A few months ago, Chrissy Teigen posted a photo of our “Best Carrot Cake,” and our staff has collectively been in love with her ever since. Well, let’s be real. We’ve always loved her, but it was at that point we realized she’s pretty much our spirit animal. Check out the post below.
The Sports Illustrated model, wife to John Legend, new mom, and co-host of Spike TV’s “Lip Sync Battle” is also an avid cook. She runs a food blog called Delushious and released her first cookbook Cravings earlier this year. But in the public food landscape, perhaps she’s best known on Instagram, where she’s forever sharing images of over-the-top, indulgent food creations.
Case in point.
With these food shares can come some serious haters—we mentioned she’s a model, right? But in typical Chrissy T. fashion, she completely owns her arguably lowbrow cravings (insert guacamole with cheese fiasco and Captain Crunch controversy) and rightfully puts the ridiculous food and body-shamers in their place.
I recently sat down with Chrissy for some real talk about how she cooks and eats, and the one word I’d use to describe her is just that. Real.
On Re-entering the Kitchen as a New Mom
Like most first-time mothers, Chrissy is re-learning where and how to redistribute time and energy to maintain balance in her day-to-day living—including her day-to-day eating. It’s come down to a couple of realizations, like understanding that leaving the house now requires 2 1/2 hours of prep time and accepting that not everything can be made from scratch.
MR: Obviously, you’re busy with Luna—but do you still find time to cook regularly?
CT: That was a big fear of mine. I was cooking more at 9 months—just waiting for her to come—than ever. A couple days after baby, I looked at John and said, “Do you think I’m still going to have this energy and passion for it?” And then all it took was a week or so, and I jumped right back into it. And now it’s a really nice chance to get off my butt… literally. I’m with her all day, on the couch, nursing, so it’s nice to be able to put her down at 7 pm and then start cooking. So we eat later than ever, but we’re still cooking meals every night.
MR: How have you adapted your cooking strategy to save time?
CT: When I started cooking right after the baby, I was going through my cookbook looking at all my own recipes and thinking “Oh my gosh, I can’t believe I actually begged people to take the time to fry their own tortilla strips for the Chinese Chicken Salad.” Like you definitely look for any quick way you can to jazz things up.
I think a lot of my things now are just for jazzing up ingredients you already have around. I love to keep my staples around. Lawry’s is always in our kitchen cabinet. I always have chicken breasts, cilantro, and green onion. I think there are just some staples you always have in your kitchen that you know you’re going to be able to work with for so many different things. If I have 10 things in my kitchen, I can take over the world, I swear.
MR: We know it’s a ways off, but what are you planning to do for baby food? Are you going to make your own?
CT: That’s a good question. I don’t know if I’m necessarily going to be the kind of girl that purées baby food all day. But I do see her [Luna] right on my arm in the kitchen all day. Even now when I cook, she is sitting there watching me. I hope she’ll have the same love for the kitchen as I do. I’m hoping she’s going to be eating some of the very same crazy foods that I did at a very young age.

### DATA EXTRACT
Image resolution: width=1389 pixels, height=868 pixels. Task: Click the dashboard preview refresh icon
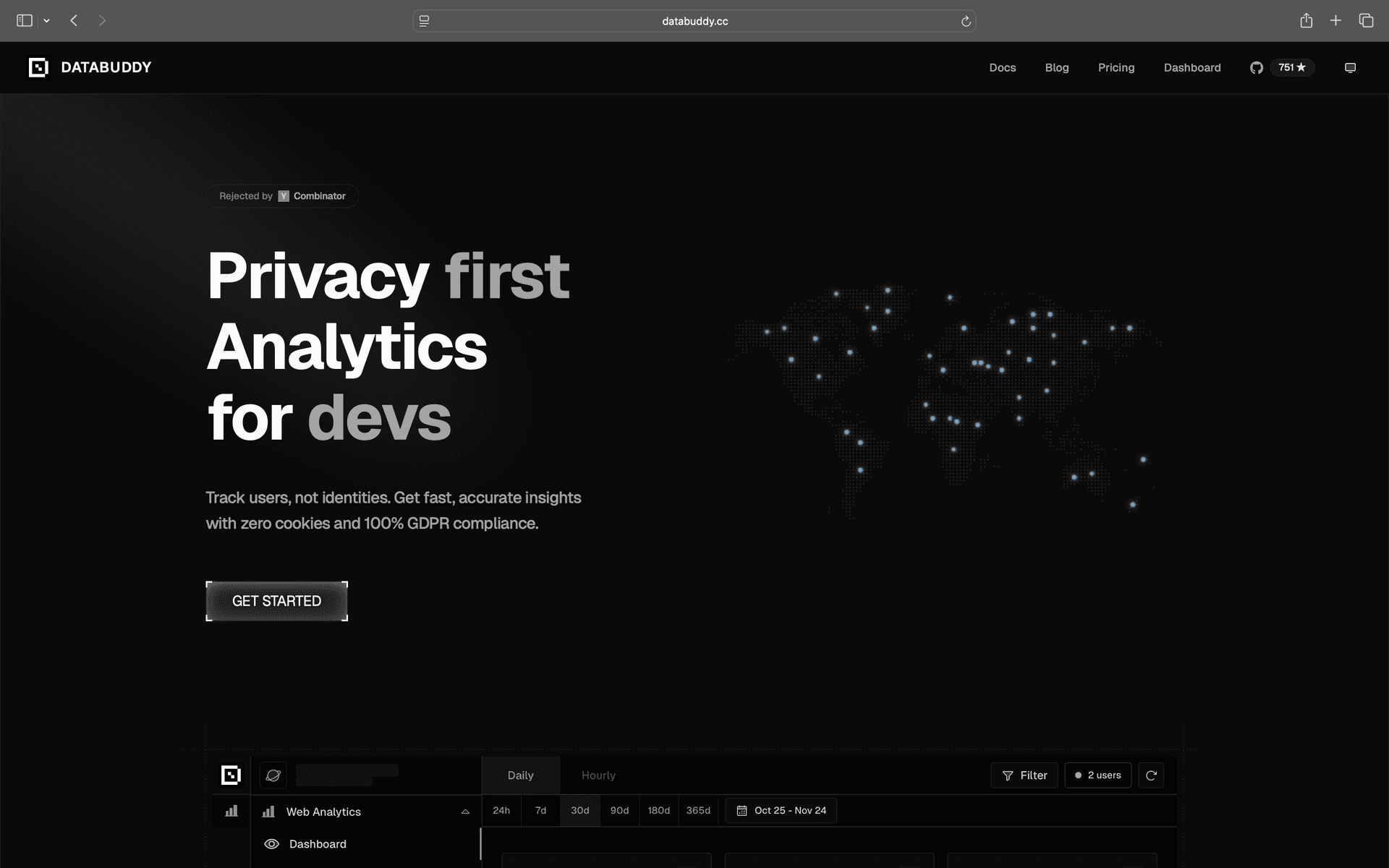pos(1151,775)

### SHORT EXERCISE A
According to the Chrissy Teigen interview, what is the name of Chrissy Teigen's food blog?
### SHORT EXERCISE B
Reproduce the passage of the Chrissy Teigen interview starting at "I think a lot" and ending at "make your own?", swapping "staples" for "essentials" throughout.
### SHORT EXERCISE C
Write the next part of the Chrissy Teigen interview, picking up after its final line.
The data that appear here were taken from a separate source.

### RESULT A
Delushious

### RESULT B
I think a lot of my things now are just for jazzing up ingredients you already have around. I love to keep my essentials around. Lawry’s is always in our kitchen cabinet. I always have chicken breasts, cilantro, and green onion. I think there are just some essentials you always have in your kitchen that you know you’re going to be able to work with for so many different things. If I have 10 things in my kitchen, I can take over the world, I swear.
MR: We know it’s a ways off, but what are you planning to do for baby food? Are you going to make your own?

### RESULT C
On Being in the Kitchen with John
Impressively, the two are still cooking meals together nearly every night, even with a 3-month-old baby girl. #goals
MR: Do you guys listen to music while you’re cooking?
CT: Honestly, we are television watchers. We are into cracking open a bottle of wine and putting on really bad reality television. I like having it in the background—something you don’t have to think too much about, like “Housewives.” If John’s cooking, he turns on MSNBC. We’re not so much into music as much as everyone thinks. We’re work and car music people, and at home we’re television viewers.
MR: What’s a quick-and-easy dish you and John like to whip up for guests that still looks impressive?
CT: We love Frito Pie, which is a tailgating-style dish. We make John’s chili, dump it into a little bag of Fritos, and then have an entire buffet of all of these accouterments for it like shredded cheddar, green onion, and sour cream. It’s one of my favorite recipes in my book, and I think it’s one of the coolest things to walk into for a party. When you see these little bags of Fritos with their tops rolled down and this pot of crazy-flavorful, bold chili, and then all these little bowls of toppings for people to jazz it up however they want, it really sets the tone for a party.
MR: What are you planning to do for Memorial Day? Are you going to entertain?
CT: We were actually just talking about that. We’re just moving into a new home in Los Angeles, and it has the most beautiful space for outdoor events. We’d love to get into it before Memorial Day to be able to show it off and feel like we’re finally at home. We know how to throw a BBQ.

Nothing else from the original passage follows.